Key takeaways:

• The number of seizures per day was lower from baseline to 3 months after diet initiation.
• The number of medications used by patients also decreased after diet initiation.

LOS ANGELES — Introduction of a ketogenic diet reduced seizure burden in children with Aicardi syndrome as soon as 3 months, with beneficial long-term effects, according to a poster at the American Epilepsy Society annual meeting.

“Aicardi syndrome often has high morbidity and mortality, and these patients often pass away from the seizure component of the disorder,” Samantha Katz, MD, from the Ann and Robert H. Lurie Children’s Hospital of Chicago, told Healio. “We’re looking at what sort of treatments can help decrease seizure burden in hopes to ultimately decrease morbidity and mortality.”

Prior research demonstrated that the ketogenic, or keto, diet, which reduces carbohydrates and increases fat intake from sources like meat, fish and eggs, lessens seizure burden in similar pediatric disorders.

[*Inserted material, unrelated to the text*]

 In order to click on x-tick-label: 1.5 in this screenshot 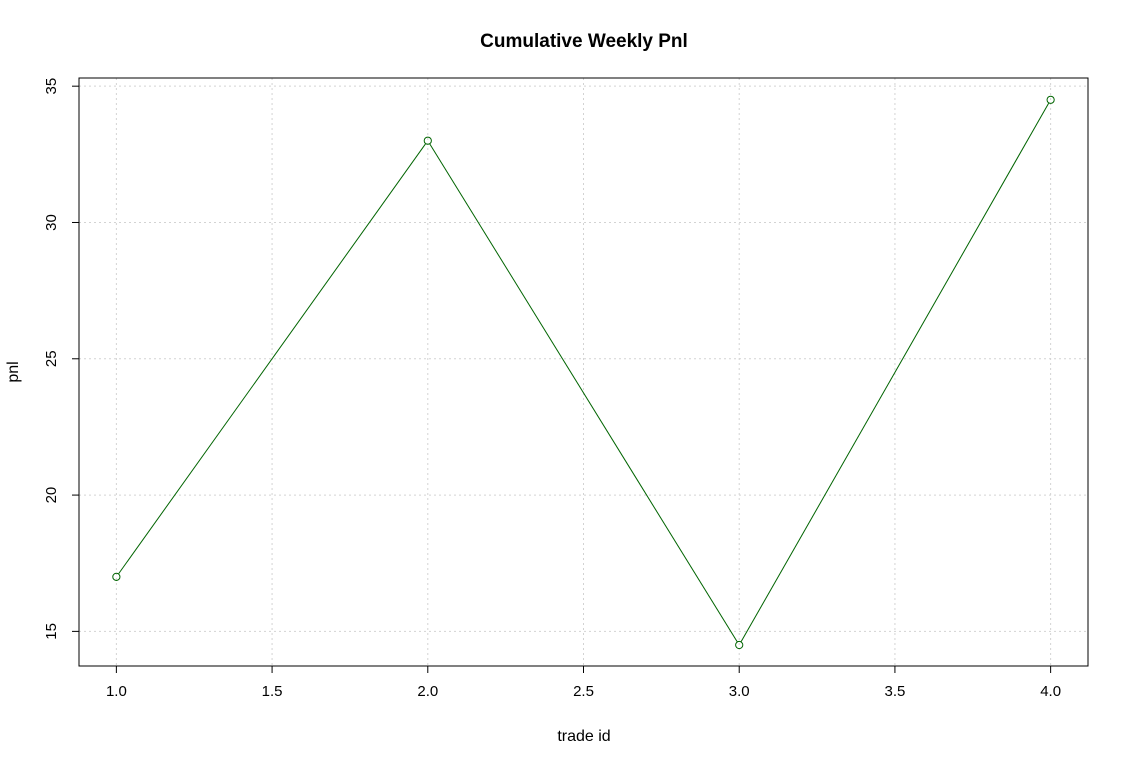, I will do `click(272, 692)`.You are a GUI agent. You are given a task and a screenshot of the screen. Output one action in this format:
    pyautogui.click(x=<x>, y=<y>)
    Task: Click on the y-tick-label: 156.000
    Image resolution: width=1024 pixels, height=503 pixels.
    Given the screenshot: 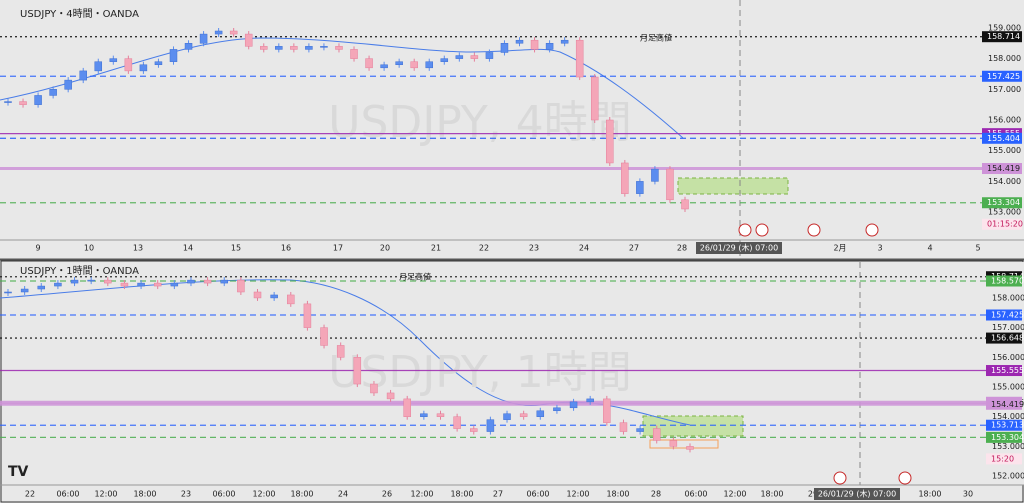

So, Katz and colleagues sought to examine the long-term efficacy and tolerability of the ketogenic diet in Aicardi syndrome.

They conducted a retrospective chart review of 10 children (mean age at first seizure, 2.7±0.5 months; mean age at diet initiation, 14.9±9.5 months) with clinical and radiological diagnosis of Aicardi syndrome who were treated at Lurie between 2004 and 2024.

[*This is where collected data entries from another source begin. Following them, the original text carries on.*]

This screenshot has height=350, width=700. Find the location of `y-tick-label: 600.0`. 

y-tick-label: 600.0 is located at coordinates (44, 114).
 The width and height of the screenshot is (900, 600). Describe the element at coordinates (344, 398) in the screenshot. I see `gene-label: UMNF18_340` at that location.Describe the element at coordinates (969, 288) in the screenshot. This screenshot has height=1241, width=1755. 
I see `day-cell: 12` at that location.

The researchers followed each patient to track seizure-related events at baseline, 3 months, 1 year and 5 years.

According to the results, the average diet duration was 6.45±6.4 years. Five patients remained on the ketogenic diet, which was associated with long-term benefits of decreased seizure burden. Three patients discontinued the diet — often due to difficulties inherent in diet maintenance — and two individuals died from Aicardi syndrome, Katz said.

At baseline, patients recorded as many as 14 seizures per day, with four individuals experiencing double-digit seizures. The researchers noted that no patient experienced more than five seizures per day 3 months after starting the ketogenic diet.

At 1 year, two of seven patients with available data who were still on the diet were seizure free.

By year 5, one of four patients with available data who were still on the diet had up to six seizures a day, one patient had three seizures per day and two patients had a single seizure per day.

Medication use also decreased after diet initiation. Before the diet, patients used a total of 11 medications, including clonazepam, lamotrigine, levetiracetam, phenobarbital, topiramate, valproic acid and vigabatrin. Following initiation, only seven medications were recorded, among them cannabidiol.

“[Ketogenic diet therapy] is an effective and safe intervention with minimal long-term risks in the pediatric population for patients with Aicardi syndrome,” Katz and colleagues wrote. “Further studies are warranted to evaluate and establish efficacy, the effect on electroencephalogram and quality of life.”